• [SET PROBLEM 1] Find every line of the records that contains the word "agent" and copy each one. Case counts.

— start of TEXT SEGMENT —

# Danish Banks - and you want to move your money?



## WizardDr (27 Jun 2011)

From FT - Aplaville today.

Another Danish bank — Fjordbank Mors — has been taken over by Denmark’s Finansiel Stabilitet as part of of the so-called ‘Bank Package III’ bail-in rules passed last year. The bank wind-up rules mean investors in failed banks’ senior debt, and even depositors, will be exposed to losses.

The first to fail under Denmark’s new resolution rules was, of course, Amagerbanken, early this year.

In that sense the failure of Fjordbank is more of the same. According to independent research firm CreditSights, Finansiel Stabilitet has given Fjordbank’s assets a preliminary valuation of DKK 7.8bn (€1bn) — which would cover about 74 per cent of senior liabilities. In other words, investors in the bank’s senior debt and the 450 or so deposit holders of Denmark’s €100,000 limit are looking at a haircut of about 26 per cent — somewhat lower than Amagerbanken’s 41 per cent.

Don’t be fooled by the repetition, however. There had been some talk of the Danish government backing off burdensharing for senior bank bondholders, or at least making it easier for healthy banks to buy troubled ones, after a spate of ratings downgrades and rising funding costs. But with the take-over of Fjordbank Mors it looks like Denmark is fully set on senior losses, at least for this small bank.


----------



## andycole (27 Jun 2011)

Can I ask if this means that people with deposits of under 100K will also suffer a 26% haircut e.g. 100k - 26%?

I thought in Denmark all deposits were covered up to the 100k?

Question answered - looks like only people with deposits of over €100,000 will get hit by the 26% haircut?

'Creditors, including depositors with deposits exceeding €100,000 in Fjordbank Mors must therefore anticipate losses of approximately 26% as the bank closes,' the FSA said.


----------



## andycole (27 Jun 2011)

link - http://www.rte.ie/news/2011/0627/denmark-business.html


----------



## andycole (27 Jun 2011)

andycole said:


> Can I ask if this means that people with deposits of under 100K will also suffer a 26% haircut e.g. 100k - 26%?
> 
> I thought in Denmark all deposits were covered up to the 100k?
> 
> ...



"Creditors, including depositors with deposits exceeding 100,000 euros in Fjordbank Mors must therefore anticipate losses of approximately 26 percent as the bank closes," the FSA said.
"The bank's shareholders will have to acknowledge that their investment is lost, as will the owners of the subordinate liabilities," the FSA said.
Fjordbank Mors said at the weekend that about 450 of its 73,000 customers had deposits in the bank that would not be covered by the 100,000-euro guarantee. link - [broken link removed]


----------



## joe sod (29 Jun 2011)

how safe is national irish bank


----------



## marksa (29 Jun 2011)

joe sod said:


> how safe is national irish bank


 
a lot safer than our domestic banks, its ratings are in the A range even after all the losses borne on the failed Danish banks. NIB is a full branch of Danske


----------



## andycole (29 Jun 2011)

Since 2007 National Irish Bank has been a full branch of Danske Bank which I think is Denmark's largest bank. Its is covered by both the Danish and the Irish Deposit Guarantees. As of February 2001 - [broken link removed]

However as reported recently - http://www.rte.ie/news/2010/1217/nib-business.html
NIB says its debts will remain high for 2011.

Quote "I_n a recent interview, Danske Bank's CEO Peter Straarup said the group was changing its strategy in Ireland, pulling back from high street banking to focus on wealthy and corporate clients.
Danske has already closed half of National Irish Bank's branches nationwide. Straarup repeated that Danske Bank had no wish to sell National Irish Bank, nor try to expand further in the country through acquisitions._" 

Recently Danske Bank has had an argument with Moody's rating agency with regard to mortgages - link: [broken link removed]

Also: http://www.businessweek.com/news/20...asel-moody-s-hurting-danish-covered-debt.html

But I think overall its still maintains an average A Rating unlike every other Irish Bank.


----------



## WizardDr (4 Jul 2011)

How could it be a 'lot safer' if Depositors have coughed up and when there is also currency risk.


----------

— end of TEXT SEGMENT —

• [SET PROBLEM 2] In the thread on Danish banks, take the part that opens with the words containing "Another Danish bank" and closes with "exposed to losses.", and write it out again with "Finansiel Stabilitet" swapped for "the Danish resolution authority".

— start of DATA SECTION —

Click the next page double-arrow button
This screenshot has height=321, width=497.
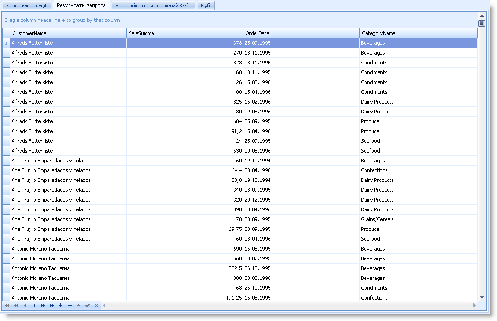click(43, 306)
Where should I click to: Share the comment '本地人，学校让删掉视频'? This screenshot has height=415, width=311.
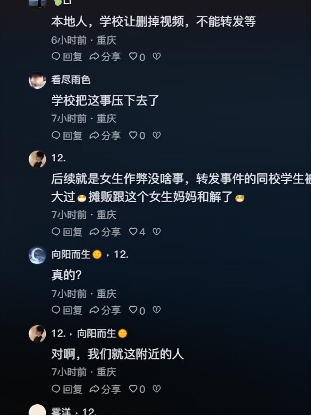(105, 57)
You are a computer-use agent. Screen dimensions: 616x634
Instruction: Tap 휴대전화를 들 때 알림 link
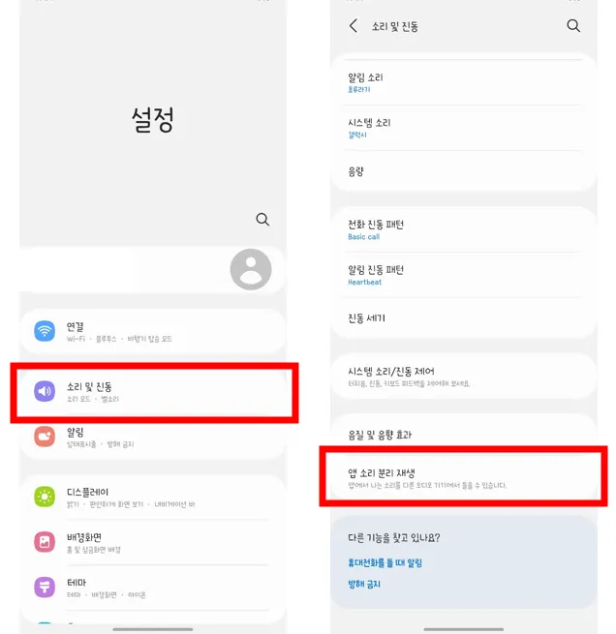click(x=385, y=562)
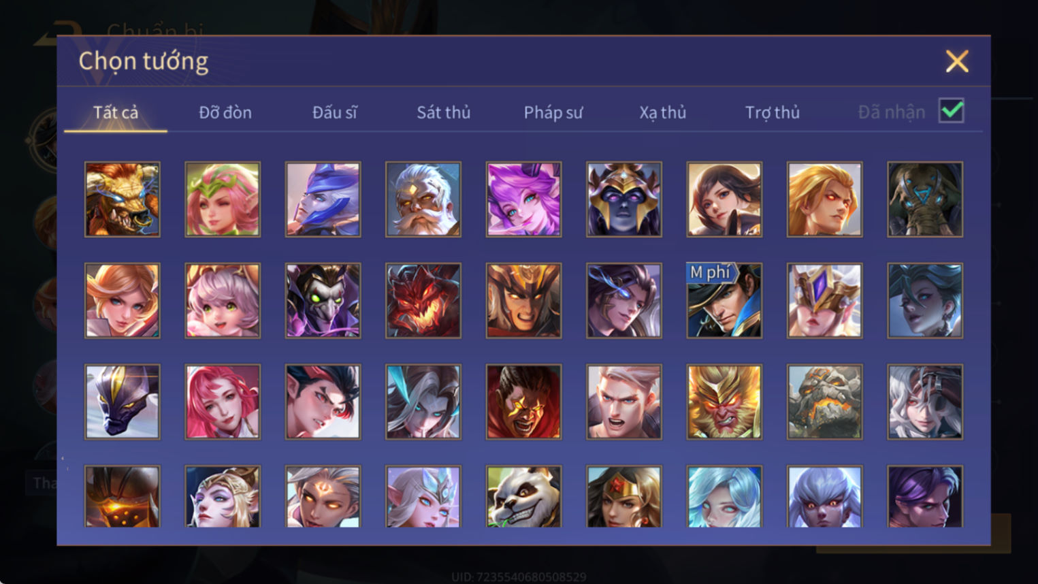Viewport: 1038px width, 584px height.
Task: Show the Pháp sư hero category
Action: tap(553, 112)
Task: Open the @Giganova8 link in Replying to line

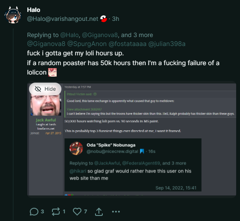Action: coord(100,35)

— end of DATA SECTION —
— start of DATA SECTION —

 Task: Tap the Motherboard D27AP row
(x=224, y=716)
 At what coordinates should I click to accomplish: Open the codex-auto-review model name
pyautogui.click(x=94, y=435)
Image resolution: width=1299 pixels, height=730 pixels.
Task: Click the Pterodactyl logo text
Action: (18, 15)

— end of DATA SECTION —
— start of DATA SECTION —

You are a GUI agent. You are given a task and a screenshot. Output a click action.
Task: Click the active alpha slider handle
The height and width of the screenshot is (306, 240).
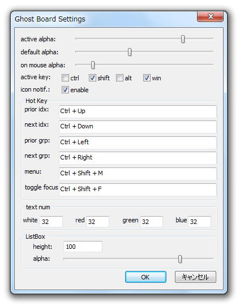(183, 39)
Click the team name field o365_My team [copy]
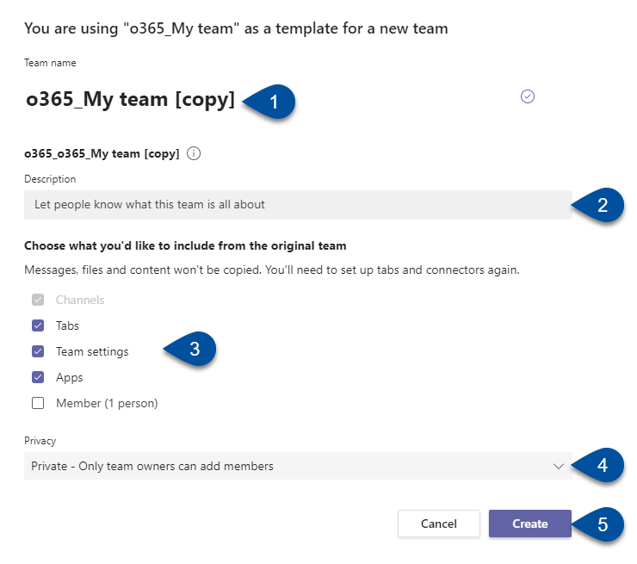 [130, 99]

— end of DATA SECTION —

• [TASK SOLUTION 1]
You are a computer-use agent. Screen dimensions: 616x634
You are a GUI agent. You are given a task and a screenshot. Output a click action.

• [TASK SOLUTION 2]
Another Danish bank — Fjordbank Mors — has been taken over by Denmark’s the Danish resolution authority as part of of the so-called ‘Bank Package III’ bail-in rules passed last year. The bank wind-up rules mean investors in failed banks’ senior debt, and even depositors, will be exposed to losses.